→ ACTION ITEM A:
Quote the passage of the plane-detection discussion below between "The main reason" and "just like planes).", inclusive.
→ ACTION ITEM B:
Write what comes next in the discussion of live plane objects below, picking up right after its final line.

::: PAGE EXCERPT :::

The main reason for returning "live" objects instead of immutable object every time we're being asked for it is that we'd then have to expose new attribute (id?) on it to be able to associate objects returned from frame N with objects in frame N+1. Returning a live object gives this to us for free - apps can use === to check if the objects are representing the same logical plane, & the objects can be added to sets and set membership will work as expected. It also means that similar patterns that devs apply to anchors could still mostly work (citation needed) for planes (anchors can only appear due to dev-initiated action, but can disappear at any time, just like planes).

Quick example:

// ... in rAFcb ...
let previous_planes = ...; // obtained in previous rAFcb or input source event
let some_interesing_plane = previous_planes[i];

if (frame.detectedPlanes.has(some_interesting_plane)) ... // yay, a plane we want is still present!

Compare to:

// ... in rAFcb ...
let previous_planes = ...; // obtained in previous rAFcb or input source event
let some_interesing_plane = previous_planes[i];

let current_plane_ids = new Set(frame.detectedPlanes.map(plane => plane.id)); // boilerplate?

::: DATA SEGMENT :::

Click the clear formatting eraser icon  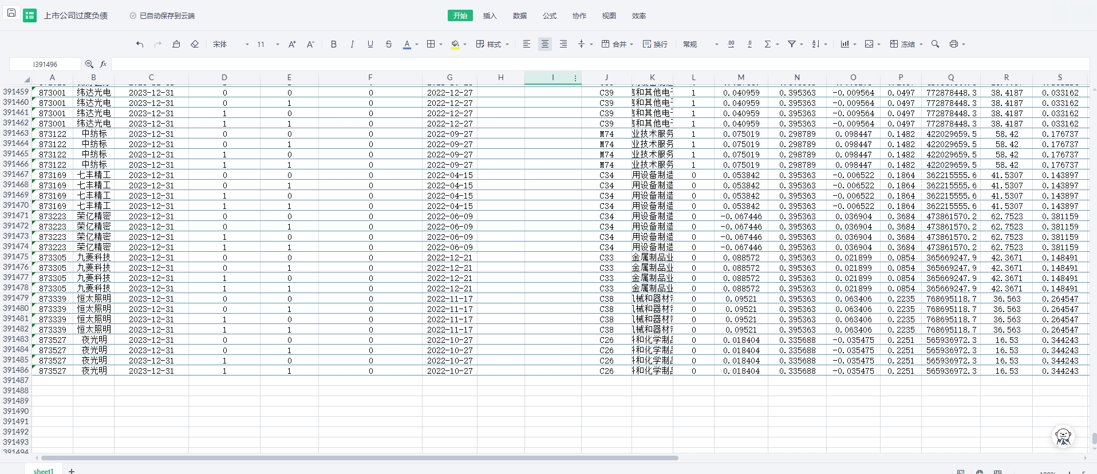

:::

→ YOUR RESPONSE A:
The main reason for returning "live" objects instead of immutable object every time we're being asked for it is that we'd then have to expose new attribute (id?) on it to be able to associate objects returned from frame N with objects in frame N+1. Returning a live object gives this to us for free - apps can use === to check if the objects are representing the same logical plane, & the objects can be added to sets and set membership will work as expected. It also means that similar patterns that devs apply to anchors could still mostly work (citation needed) for planes (anchors can only appear due to dev-initiated action, but can disappear at any time, just like planes).

→ YOUR RESPONSE B:
if (current_plane_ids.has(some_interesing_plane.id)) ... // yay, a plane we want is still present!

Additionally, polygon may remain unchanged across frames, so returning immutable objects will force us to create quite a lot short-lived instances that would not be necessary otherwise.

(feel free to move this part of the discussion to plane detection repo)

In any case, I think we're fine leaving the XRFrame spec'd the way it is now in the core spec (seems like it's equivalent to option 3). I'll need to make sure the anchors and planes specs have their frame update algorithms written correctly. The things that I'd propose we consider for core spec would be:

Manishearth commented 3 years ago

/agenda to figure out what to do here

bialpio commented 3 years ago

From today's meeting: I think this issue is no longer that big of a concern given that the spec mandates that the XRFrame is recycled, and other comments in this thread. At the very least, putting my "implementer" hat on, I know how to make progress to ensure the implementation is compliant.

Putting on my "spec editor" hat: to reiterate my previous reply, I think we should consider adding a recommendation ("SHOULD") for the user agents to log a diagnostics message when a live object is accessed while a frame is inactive. We guarantee that objects are in "valid, but unspecified state" when the frame that produced them is not active, but accessing them can lead to interop risks I think.